Speaker of the assembly Nisar Ahmad Khoro kept ordering the house to maintain decorum but the shouting continued. Some adverse remarks by provincial minister Rafiq Engineer also aggravated the situation and the opposition members mounted on the benches and chanted slogans against the government.

One of the opposition member said that the Pakistan People’s Party had dual policy on the Kalambagh Dam and it supported the dam in the Punjab province which was always supportive to the dam whereas in the rest of the three provinces the party opposed the construction of the dam.

However, after the house was calmed down, the resolution was unanimously passed by the assembly against the dam.

The controversy arose after a recent verdict of the Lahore High Court, which ruled and ordered the government to start construction of the dam which was shelved by the ruling party after it assumed power in 2008.

The court verdict stirred the debate among other provinces except for the Punjab province as all the three provinces had approved resolution against the construction of the dam many years back.

Meanwhile, the US will provide $200 million (Dh734 million) for Diamer-Bhasha dam project, Finance Minister Hafeez Shaikh said in Washington, the Pakistani media reported.

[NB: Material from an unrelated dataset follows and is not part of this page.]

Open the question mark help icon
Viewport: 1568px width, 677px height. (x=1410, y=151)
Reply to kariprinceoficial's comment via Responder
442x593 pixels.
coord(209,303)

Shaikh told a news conference in Washington that the US was also funding repair work on four existing dams which would help boost electricity production by 900 megawatts.

He said the US has also promised to provide an instalment of $500-$600 million under Coalition Support Fund, which is meant to reimburse Pakistan for the cost of counter-insurgency operations, which had been withheld over a year due to tensions between the two countries.